Tuesday, May 27, 2014
“Those who contemplate the beauty of the earth find reserves of strength that will endure as long as life lasts.” — Rachel L. Carson
What an interesting woman she was. I've never heard of her before, but I like her already. She seems like a great pioneer for nature conservation, and as a byproduct, for women as well. If you click on the picture it takes you to a Washington Post article (as well as here) about her.
Enjoy the nature around you, and I hope you have a great day.
Sunday, May 11, 2014
Tonight I went to my friend's senior vocal recital. I've been to other senior recitals, but this one was different. Whereas the others exhibited vocals in the style of opera, jazz and Broadway, my friend did his in the style of his people- the Hawaiians. He opened with a Hawaiian chant (a very important form of song), next with a chant of hula kahiko.

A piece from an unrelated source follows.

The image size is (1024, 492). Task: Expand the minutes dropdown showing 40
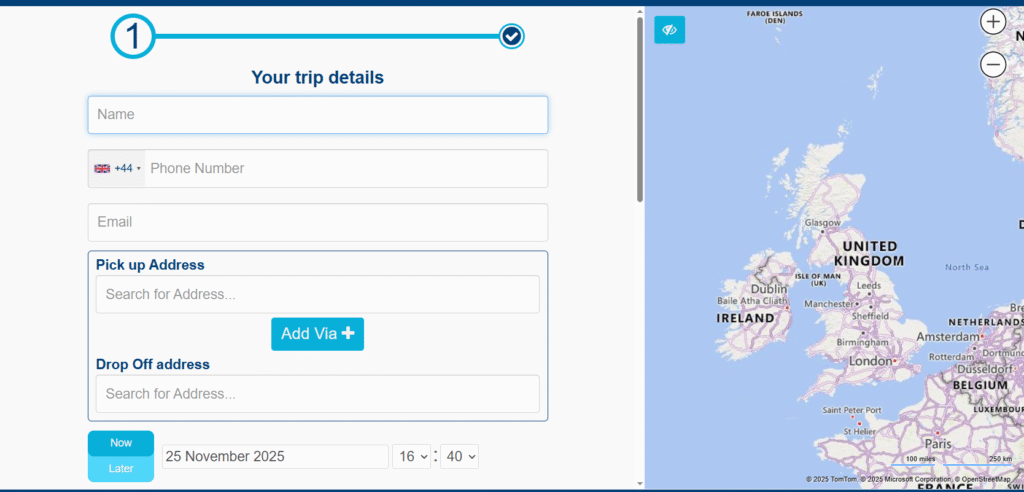coord(459,456)
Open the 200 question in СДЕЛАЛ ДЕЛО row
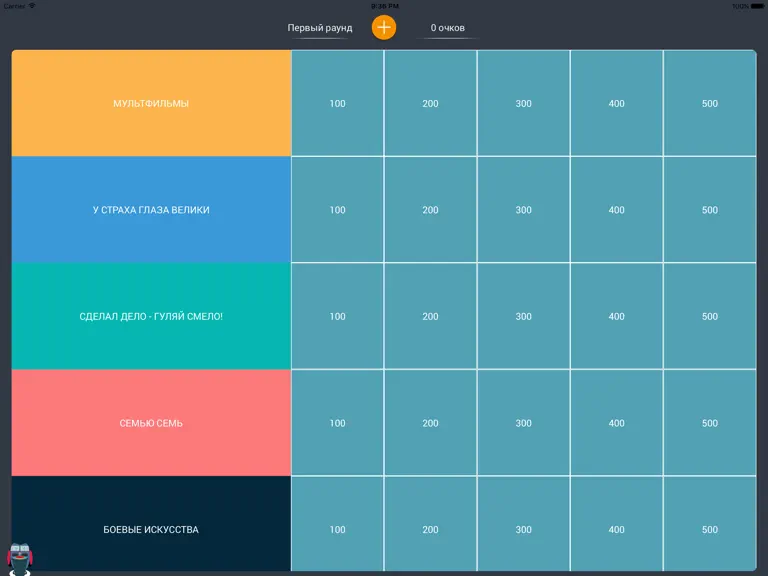This screenshot has height=576, width=768. click(x=431, y=316)
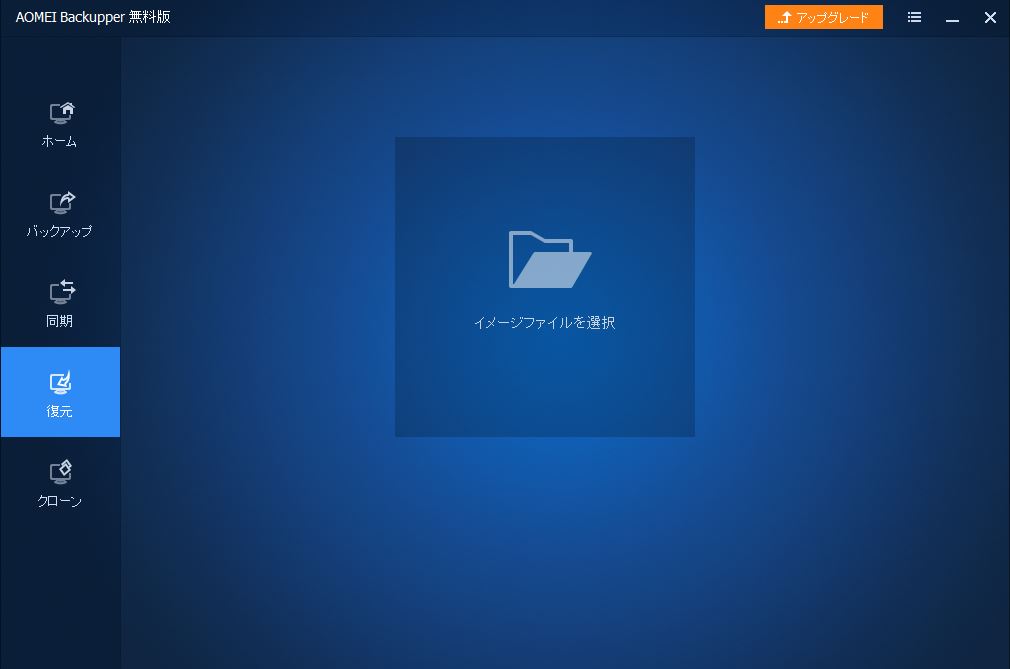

As I was watching and listening, I was reminded of this video:
That theme: culture is prevention. That's the model of intervention for many Native American tribes. It's the idea that connecting with your past, your ancestors and your culture act as a type of preventative measure against behavioral dysfunction such as alcoholism, abuse, etc..
I believe in this model. A connection with culture, family and ancestors acts as a type of anchor that steers individuals away from seeking other vices to fill a void: the absence of human associations. A sense of belonging to something bigger than self.
I loved my friend's performance because I have grown to love the Hawaiian culture and feel a profound respect for it. I almost envy Hawaiians for having such strong ties to their culture. It makes me want to create stronger ties with that of my own.
I wonder what the Danish do?
Even if the culture you are confronted with is one of dysfunction, go further back. Go back to before dysfunction was introduced to your family. There is such a time. If you feel lost and floating, not knowing where you fit in, find a culture you can tie yourself to, for that will act as your anchor. You don't have to feel lost anymore.
The Hawaiians serve as an example to all of us to connect with our ancestors, our families, our cultures and to one another.
And if I can so interject, the apostles and prophets have been saying it for years: do family history work. God apparently has seen the positive affects of connecting with culture and has been telling us to do so for decades.
Oh heavens, now I get it.
I encourage you to connect to your culture. Do family history work. Connect with others. Go see a cultural display and then learn about it. As you engage in forming your anchor, you don't have to worry about being lost anymore.